Lawrence K. Grossman ’52, Head of PBS and NBC News

Lawrence K. Grossman ’52

Lawrence K. Grossman ’52

JERRY BAUER/VIKING

Lawrence K. Grossman ’52, the president of PBS responsible for turning The MacNeil/Lehrer Report into the first hour-long nightly newscast on any network and perhaps best known for standing up to outside pressure not to air Death of a Princess, a film based on a true story about a Saudi princess who had been publicly beheaded for adultery — and former president of NBC News, died on March 23, 2018, in Westport, Conn. He was 86.

Grossman was born Lawrence Kugelmass on June 21, 1931, in Brooklyn, N.Y. After his father died, he was adopted by his mother’s second husband, Nathan Grossman. He attended Midwood H.S., where a journalism teacher opened his mind to the world of communications. At the College, he studied English and political science, then went on to Harvard Law, where he met his future wife, Alberta “Boots” Nevler, who was attending Radcliffe.

Grossman left Harvard after a year and joined Look magazine in the promotions department. He joined the advertising department at CBS in 1956, then moved to NBC in 1962, becoming the network’s VP of advertising. There, he met Grant Tinker, who was then in programming (nearly two decades later, their friendship led Tinker to consider only Grossman for the presidency of NBC News). Grossman ran his own advertising, marketing and communications firm from 1966 to 1976.

PBS, one of his firm’s clients, hired him as its president in 1976, and he moved to Washington, D.C. Grossman transformed PBS over eight years — the network became the first to deliver its programming by satellite; he introduced the programs Live From Lincoln Center and concerts from the White House and the Kennedy Center, and approved production of a 13-part series on the Vietnam War; and in 1983, doubled the length of the network’s signature news program, The MacNeil/Lehrer Report (now PBS NewsHour).

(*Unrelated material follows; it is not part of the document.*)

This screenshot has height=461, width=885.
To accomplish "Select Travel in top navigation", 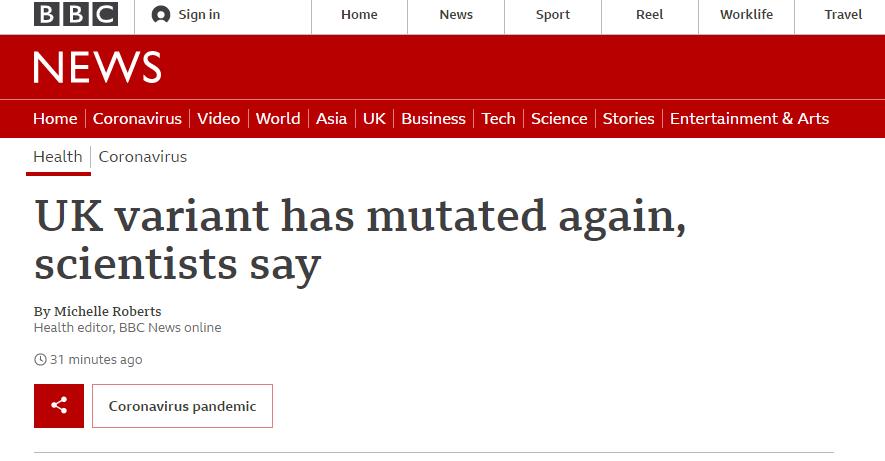I will (x=843, y=15).
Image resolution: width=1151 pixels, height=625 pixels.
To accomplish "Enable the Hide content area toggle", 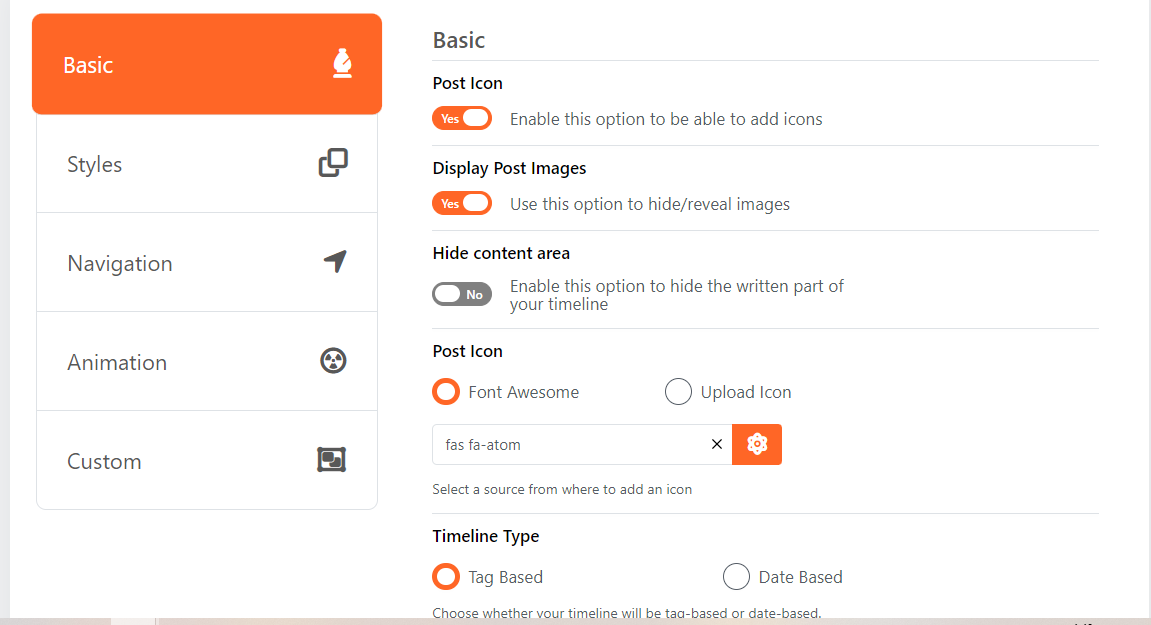I will [x=462, y=293].
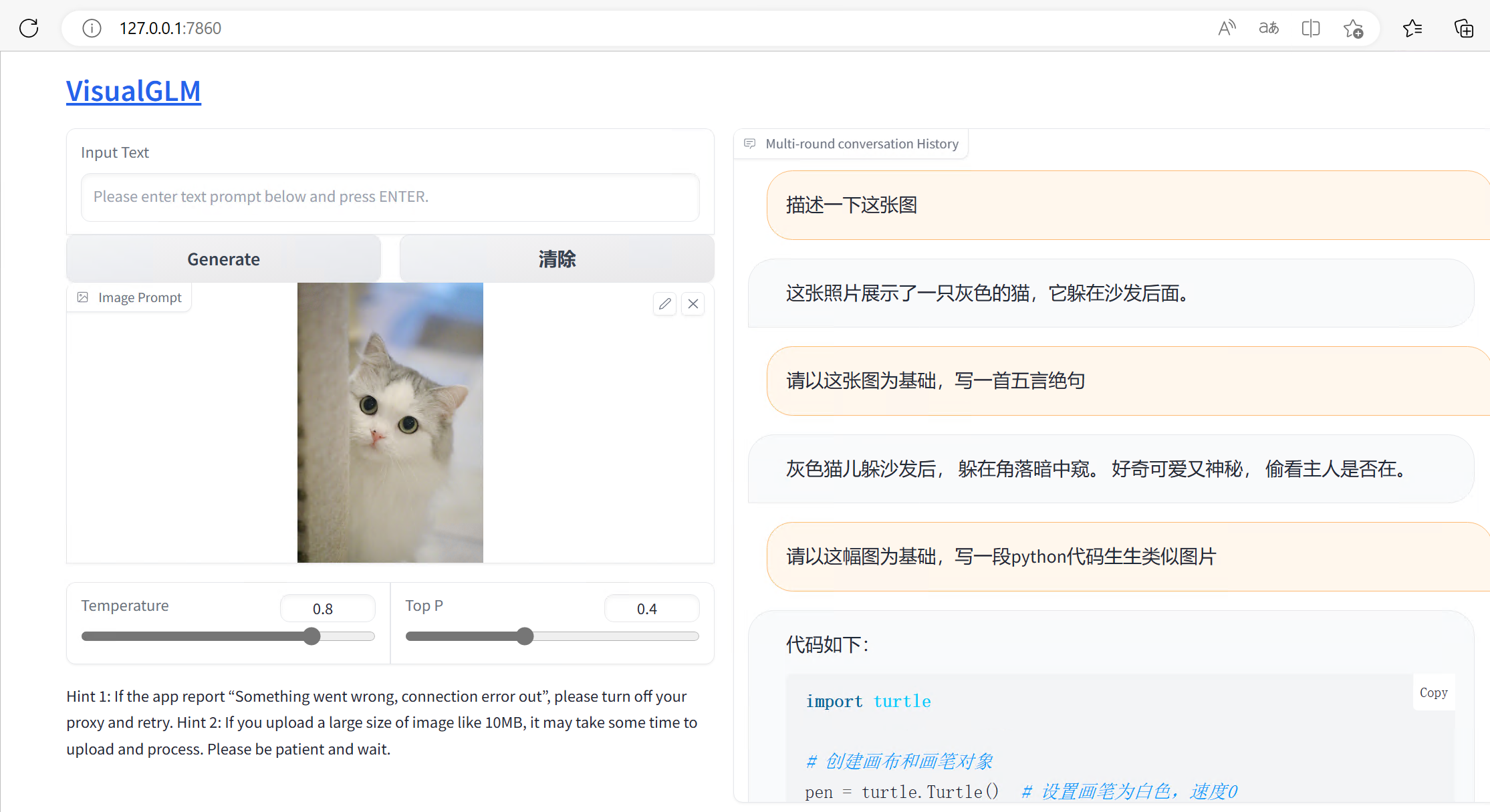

In 1980, Grossman refused to bow to pressure that PBS not air Death of a Princess. Mobil Oil, a major PBS underwriter, was among the movie’s protesters. Some members of Congress spoke out. And Warren M. Christopher, the Secretary of State, relayed a letter of concern from the Saudi Ambassador to the United States. Grossman’s stance “was the single most important thing he did at PBS,” Richard Wald ’52, GSAS’53, now the Fred W. Friendly Professor Emeritus of Professional Practice in Media and Society and special lecturer in journalism at the Journalism School and a former NBC News president, told The New York Times. “He created a sense in PBS that they were doing important work, and it caused PBS to stand up straighter. It was enormously important to how PBS conducted itself thereafter.”

Grossman was hired by NBC in late 1983, and after General Electric’s acquisition of RCA, NBC’s parent company, in 1986, he fell out of favor with his new bosses. He was dismissed in 1988.

After leaving NBC, Grossman taught at Harvard’s John F. Kennedy School of Government and in 1993 became president of Horizons TV, a onetime challenger to PBS and C-SPAN. He wrote The Electronic Republic: Reshaping Democracy in the Information Age (1995), about how interactive telecommunications of that era — faxed petitions, email lobbying and 900-number polls — were providing citizens with more direct participation in politics and making them the “new fourth estate.” In the late 1990s, he and former PBS chairman Newton Minow launched Digital Promise, a nonprofit that receives federal and private funding to use digital technologies to improve education.

Grossman is survived by his wife; daughters, Susan Grossman NU’78, Caroline Grossman and Jennifer Grossman Peltz; brother, Daniel; six grandchildren, including Sarah Grossman-Greene ’08; and two great-grandchildren.